→ Task requirements: Put the lines between the one holding "Toggle the magnet" and the one holding "Action: (x=320, y=422)", inclusive, into a numbered list, and omit any blank lines.

[Data for locating words and elements]

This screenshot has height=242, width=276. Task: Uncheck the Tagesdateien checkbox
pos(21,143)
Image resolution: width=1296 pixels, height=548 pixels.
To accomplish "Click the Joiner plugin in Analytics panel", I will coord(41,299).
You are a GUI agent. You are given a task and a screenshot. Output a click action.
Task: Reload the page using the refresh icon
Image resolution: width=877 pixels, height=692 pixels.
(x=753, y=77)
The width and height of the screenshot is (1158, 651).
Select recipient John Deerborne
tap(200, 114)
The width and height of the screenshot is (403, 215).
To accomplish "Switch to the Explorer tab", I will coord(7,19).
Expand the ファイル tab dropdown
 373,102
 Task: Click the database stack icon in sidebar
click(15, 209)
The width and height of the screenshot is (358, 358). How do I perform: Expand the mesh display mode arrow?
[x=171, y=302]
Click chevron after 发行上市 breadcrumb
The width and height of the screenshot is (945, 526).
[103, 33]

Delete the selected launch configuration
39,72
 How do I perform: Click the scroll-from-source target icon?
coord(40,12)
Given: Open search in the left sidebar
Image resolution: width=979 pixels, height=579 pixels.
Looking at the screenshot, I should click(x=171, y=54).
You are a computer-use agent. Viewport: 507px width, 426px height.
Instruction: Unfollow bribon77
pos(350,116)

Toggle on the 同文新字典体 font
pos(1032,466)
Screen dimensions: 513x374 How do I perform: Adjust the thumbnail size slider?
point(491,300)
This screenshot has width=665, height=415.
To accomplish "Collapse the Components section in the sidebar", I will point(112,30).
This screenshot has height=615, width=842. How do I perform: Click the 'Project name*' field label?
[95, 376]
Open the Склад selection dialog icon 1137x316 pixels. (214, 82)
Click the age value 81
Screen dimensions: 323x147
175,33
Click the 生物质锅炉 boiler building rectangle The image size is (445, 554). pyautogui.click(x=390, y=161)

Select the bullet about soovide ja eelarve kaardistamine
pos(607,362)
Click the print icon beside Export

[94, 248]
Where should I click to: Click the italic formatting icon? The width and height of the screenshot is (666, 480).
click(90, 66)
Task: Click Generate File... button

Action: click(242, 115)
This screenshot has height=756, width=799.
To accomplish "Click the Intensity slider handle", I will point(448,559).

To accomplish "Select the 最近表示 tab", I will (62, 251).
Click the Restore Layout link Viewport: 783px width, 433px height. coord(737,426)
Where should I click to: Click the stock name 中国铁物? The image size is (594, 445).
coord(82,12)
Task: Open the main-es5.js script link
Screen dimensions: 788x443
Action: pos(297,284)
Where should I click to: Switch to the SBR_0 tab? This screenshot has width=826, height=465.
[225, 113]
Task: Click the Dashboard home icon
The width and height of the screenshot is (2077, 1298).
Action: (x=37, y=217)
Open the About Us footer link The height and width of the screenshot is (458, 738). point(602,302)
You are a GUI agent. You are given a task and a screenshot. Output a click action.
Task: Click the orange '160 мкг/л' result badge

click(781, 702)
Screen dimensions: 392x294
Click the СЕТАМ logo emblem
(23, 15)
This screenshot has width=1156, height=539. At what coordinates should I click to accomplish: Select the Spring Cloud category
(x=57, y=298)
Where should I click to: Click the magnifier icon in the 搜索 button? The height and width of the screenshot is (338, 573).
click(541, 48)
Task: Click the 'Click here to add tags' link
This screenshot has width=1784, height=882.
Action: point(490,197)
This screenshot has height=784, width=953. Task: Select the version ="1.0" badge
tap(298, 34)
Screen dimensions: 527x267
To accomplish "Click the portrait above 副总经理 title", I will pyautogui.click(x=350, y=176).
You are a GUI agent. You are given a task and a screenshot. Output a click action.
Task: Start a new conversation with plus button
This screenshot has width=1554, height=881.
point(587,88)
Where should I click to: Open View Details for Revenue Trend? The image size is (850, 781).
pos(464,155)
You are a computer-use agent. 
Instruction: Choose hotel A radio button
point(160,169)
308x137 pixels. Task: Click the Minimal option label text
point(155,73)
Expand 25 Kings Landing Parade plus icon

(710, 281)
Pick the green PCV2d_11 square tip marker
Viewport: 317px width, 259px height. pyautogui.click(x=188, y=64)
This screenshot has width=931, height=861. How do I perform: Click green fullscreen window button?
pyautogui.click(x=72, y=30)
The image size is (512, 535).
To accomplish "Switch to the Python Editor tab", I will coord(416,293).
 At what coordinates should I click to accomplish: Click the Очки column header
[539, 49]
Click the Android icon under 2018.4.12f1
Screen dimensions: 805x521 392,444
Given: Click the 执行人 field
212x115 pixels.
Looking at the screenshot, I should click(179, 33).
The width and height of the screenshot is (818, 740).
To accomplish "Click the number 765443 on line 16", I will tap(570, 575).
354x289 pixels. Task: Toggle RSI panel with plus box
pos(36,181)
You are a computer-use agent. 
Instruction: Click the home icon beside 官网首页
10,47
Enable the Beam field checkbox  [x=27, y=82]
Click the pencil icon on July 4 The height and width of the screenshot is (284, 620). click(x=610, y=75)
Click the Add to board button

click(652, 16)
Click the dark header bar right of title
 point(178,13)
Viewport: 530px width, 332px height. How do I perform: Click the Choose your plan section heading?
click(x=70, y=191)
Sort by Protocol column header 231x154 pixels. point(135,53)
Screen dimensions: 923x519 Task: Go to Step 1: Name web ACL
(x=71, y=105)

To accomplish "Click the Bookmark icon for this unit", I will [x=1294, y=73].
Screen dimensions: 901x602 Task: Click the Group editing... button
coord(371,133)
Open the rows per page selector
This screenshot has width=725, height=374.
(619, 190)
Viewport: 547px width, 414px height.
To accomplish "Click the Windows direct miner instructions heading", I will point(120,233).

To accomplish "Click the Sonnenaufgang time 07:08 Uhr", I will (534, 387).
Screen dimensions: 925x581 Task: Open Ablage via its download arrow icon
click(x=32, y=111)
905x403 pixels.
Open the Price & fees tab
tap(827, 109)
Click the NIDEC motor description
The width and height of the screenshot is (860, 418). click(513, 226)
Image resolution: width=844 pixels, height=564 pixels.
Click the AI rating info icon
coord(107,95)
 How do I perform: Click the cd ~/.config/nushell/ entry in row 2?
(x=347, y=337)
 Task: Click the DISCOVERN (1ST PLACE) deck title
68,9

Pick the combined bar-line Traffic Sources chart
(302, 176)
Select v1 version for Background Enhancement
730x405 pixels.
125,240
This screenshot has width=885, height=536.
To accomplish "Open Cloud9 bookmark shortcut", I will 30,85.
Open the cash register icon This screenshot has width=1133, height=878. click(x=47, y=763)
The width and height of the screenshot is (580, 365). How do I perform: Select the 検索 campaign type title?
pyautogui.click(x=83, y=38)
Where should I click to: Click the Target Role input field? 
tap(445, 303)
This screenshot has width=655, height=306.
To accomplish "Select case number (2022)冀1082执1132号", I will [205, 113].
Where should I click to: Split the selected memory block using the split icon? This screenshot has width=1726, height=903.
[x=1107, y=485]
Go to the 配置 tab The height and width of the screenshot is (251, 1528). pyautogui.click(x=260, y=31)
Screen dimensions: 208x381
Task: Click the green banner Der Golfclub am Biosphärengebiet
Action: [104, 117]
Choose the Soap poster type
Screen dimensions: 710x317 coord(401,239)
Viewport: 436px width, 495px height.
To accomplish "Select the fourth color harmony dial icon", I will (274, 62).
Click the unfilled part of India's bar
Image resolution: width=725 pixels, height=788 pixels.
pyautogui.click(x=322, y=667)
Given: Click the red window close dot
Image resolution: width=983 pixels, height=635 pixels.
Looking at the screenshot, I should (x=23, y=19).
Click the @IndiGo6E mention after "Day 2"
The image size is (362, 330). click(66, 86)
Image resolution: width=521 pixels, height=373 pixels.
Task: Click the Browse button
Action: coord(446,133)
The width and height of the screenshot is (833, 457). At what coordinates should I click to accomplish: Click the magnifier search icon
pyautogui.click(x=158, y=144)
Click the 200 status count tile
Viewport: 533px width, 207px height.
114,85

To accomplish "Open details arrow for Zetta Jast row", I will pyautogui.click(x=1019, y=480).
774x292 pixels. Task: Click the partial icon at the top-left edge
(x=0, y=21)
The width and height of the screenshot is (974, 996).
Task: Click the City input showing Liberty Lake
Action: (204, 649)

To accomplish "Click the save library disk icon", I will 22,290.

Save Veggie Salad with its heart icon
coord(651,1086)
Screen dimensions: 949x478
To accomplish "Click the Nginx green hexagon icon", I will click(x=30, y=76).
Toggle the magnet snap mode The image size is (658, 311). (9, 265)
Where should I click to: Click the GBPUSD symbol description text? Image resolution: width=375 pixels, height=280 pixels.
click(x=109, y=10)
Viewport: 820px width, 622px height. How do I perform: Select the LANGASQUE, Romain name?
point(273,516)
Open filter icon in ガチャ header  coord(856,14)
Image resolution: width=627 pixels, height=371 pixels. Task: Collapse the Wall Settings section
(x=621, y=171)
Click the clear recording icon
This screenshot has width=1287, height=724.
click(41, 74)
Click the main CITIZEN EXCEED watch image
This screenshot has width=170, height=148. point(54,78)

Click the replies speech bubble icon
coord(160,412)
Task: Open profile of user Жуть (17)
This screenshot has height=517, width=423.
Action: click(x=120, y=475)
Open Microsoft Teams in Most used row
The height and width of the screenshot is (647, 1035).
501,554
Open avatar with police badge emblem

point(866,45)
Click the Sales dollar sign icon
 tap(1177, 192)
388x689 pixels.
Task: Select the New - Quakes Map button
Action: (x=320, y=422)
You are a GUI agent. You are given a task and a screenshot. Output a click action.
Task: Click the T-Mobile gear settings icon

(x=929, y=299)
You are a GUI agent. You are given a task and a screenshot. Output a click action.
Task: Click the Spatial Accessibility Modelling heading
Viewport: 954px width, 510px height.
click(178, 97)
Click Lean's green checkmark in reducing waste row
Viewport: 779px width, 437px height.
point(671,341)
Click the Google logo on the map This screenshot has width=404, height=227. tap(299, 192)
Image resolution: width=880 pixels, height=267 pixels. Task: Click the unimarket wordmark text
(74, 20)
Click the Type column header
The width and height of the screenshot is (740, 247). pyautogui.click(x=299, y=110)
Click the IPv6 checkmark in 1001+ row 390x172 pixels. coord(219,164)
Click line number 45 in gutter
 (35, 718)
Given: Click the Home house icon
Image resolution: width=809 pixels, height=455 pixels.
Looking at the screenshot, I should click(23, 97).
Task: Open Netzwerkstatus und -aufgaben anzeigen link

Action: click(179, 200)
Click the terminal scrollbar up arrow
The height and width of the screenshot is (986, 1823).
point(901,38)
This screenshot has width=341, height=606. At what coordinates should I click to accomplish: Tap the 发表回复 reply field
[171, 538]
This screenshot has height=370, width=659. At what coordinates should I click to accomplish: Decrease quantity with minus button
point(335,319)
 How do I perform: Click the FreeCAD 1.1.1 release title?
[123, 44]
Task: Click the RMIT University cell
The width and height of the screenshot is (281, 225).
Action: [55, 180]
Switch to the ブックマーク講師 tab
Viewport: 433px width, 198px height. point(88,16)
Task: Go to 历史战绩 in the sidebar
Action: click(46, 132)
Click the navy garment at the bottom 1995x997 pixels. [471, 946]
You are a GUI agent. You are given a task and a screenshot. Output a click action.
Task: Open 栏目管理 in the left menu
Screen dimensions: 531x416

→ Result for this task:
1. Toggle the magnet snap mode The image size is (658, 311). (9, 265)
2. Where should I click to: Click the GBPUSD symbol description text? Image resolution: width=375 pixels, height=280 pixels.
3. click(x=109, y=10)
4. Viewport: 820px width, 622px height. How do I perform: Select the LANGASQUE, Romain name?
5. point(273,516)
6. Open filter icon in ガチャ header  coord(856,14)
7. Image resolution: width=627 pixels, height=371 pixels. Task: Collapse the Wall Settings section
8. (x=621, y=171)
9. Click the clear recording icon
10. This screenshot has width=1287, height=724.
11. click(41, 74)
12. Click the main CITIZEN EXCEED watch image
13. This screenshot has width=170, height=148. point(54,78)
14. Click the replies speech bubble icon
15. coord(160,412)
16. Task: Open profile of user Жуть (17)
17. This screenshot has height=517, width=423.
18. Action: click(x=120, y=475)
19. Open Microsoft Teams in Most used row
20. The height and width of the screenshot is (647, 1035).
21. 501,554
22. Open avatar with police badge emblem
23. point(866,45)
24. Click the Sales dollar sign icon
25.  tap(1177, 192)
26. 388x689 pixels.
27. Task: Select the New - Quakes Map button
28. Action: (x=320, y=422)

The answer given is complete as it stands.